• **Dataset records**
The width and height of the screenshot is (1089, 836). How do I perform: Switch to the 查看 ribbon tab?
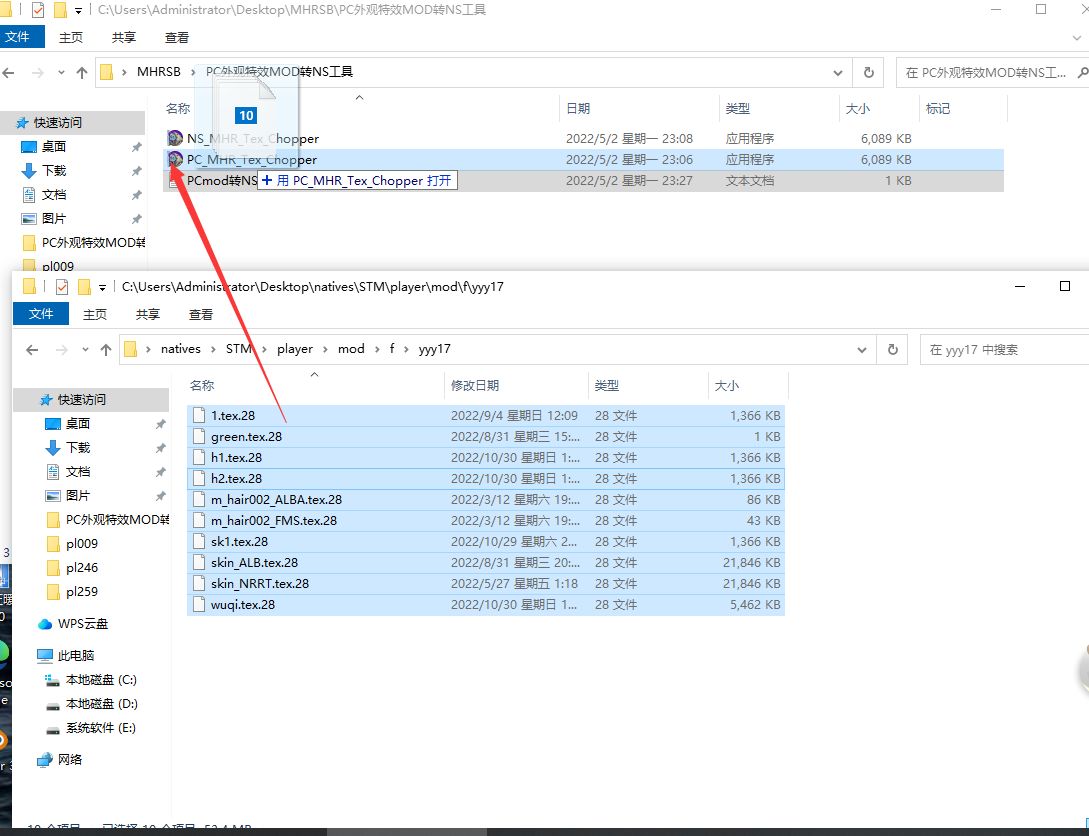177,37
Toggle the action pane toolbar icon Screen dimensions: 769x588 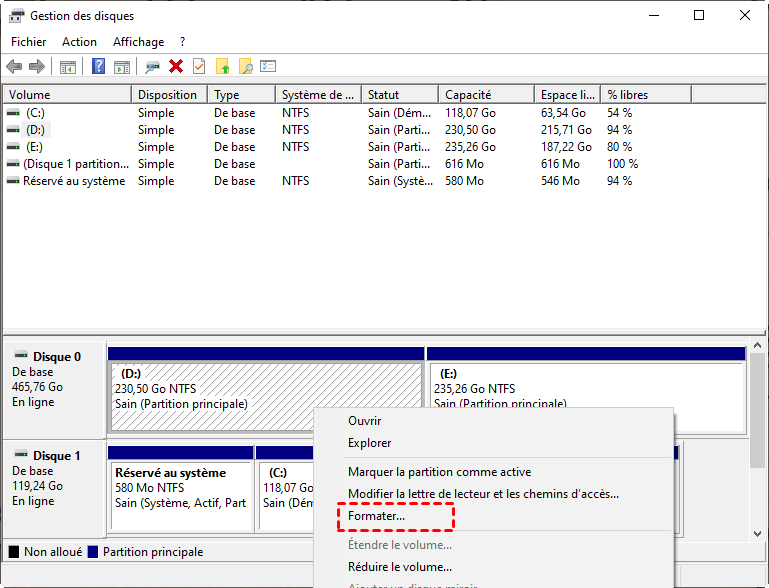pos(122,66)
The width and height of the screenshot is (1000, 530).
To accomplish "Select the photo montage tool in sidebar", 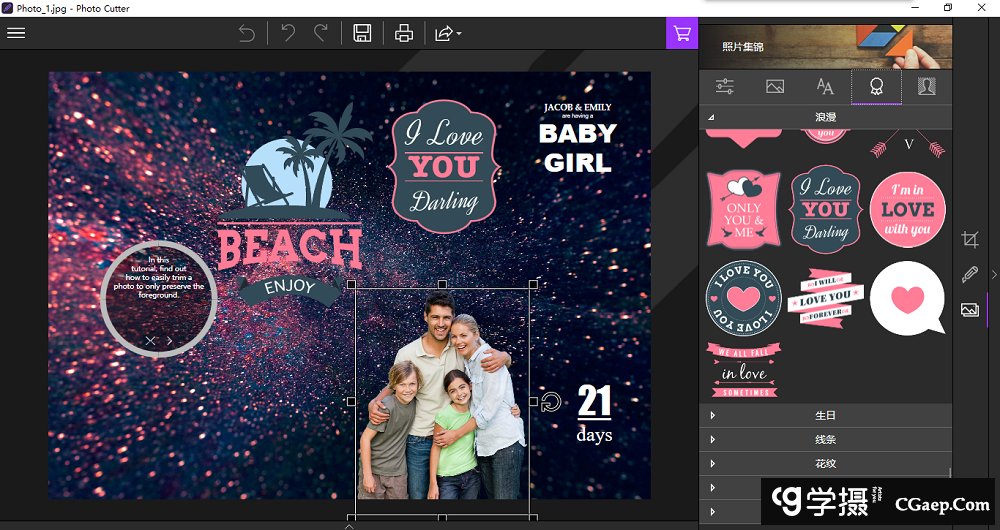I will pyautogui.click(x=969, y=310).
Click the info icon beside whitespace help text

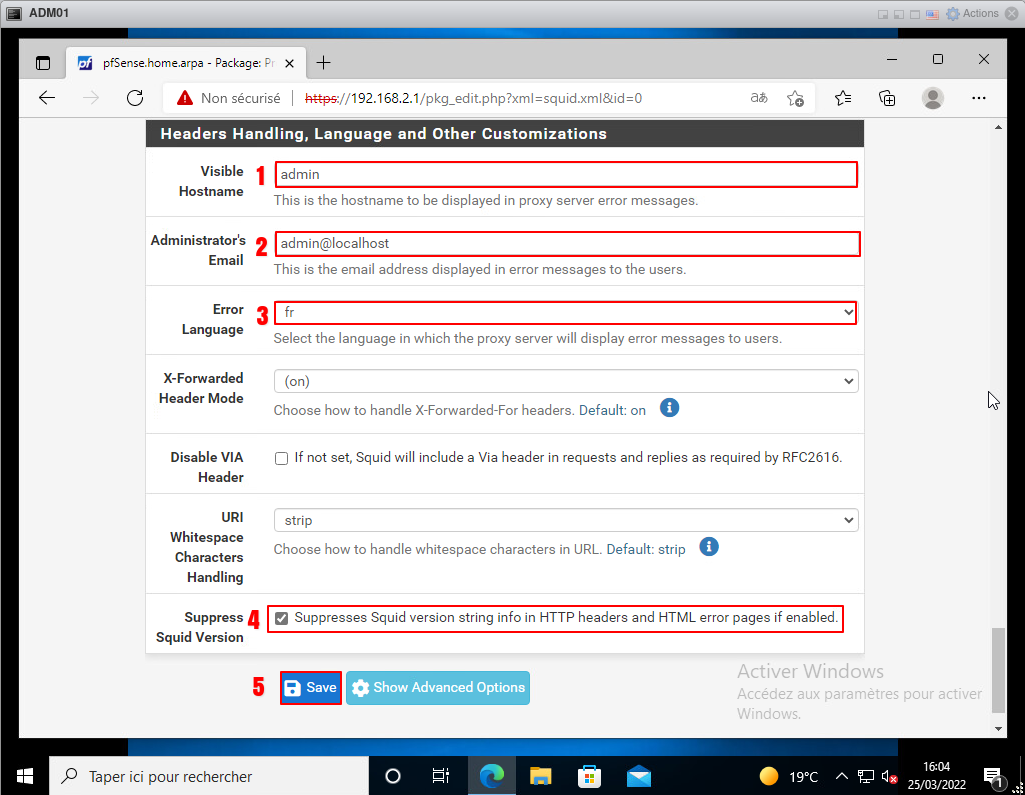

• **What needs to be done**
Copy each line of the records that contains the word "height" (case counts).

• **Task result**
The width and height of the screenshot is (1089, 836). How do I perform: Switch to the 查看 ribbon tab?
The width and height of the screenshot is (1000, 530).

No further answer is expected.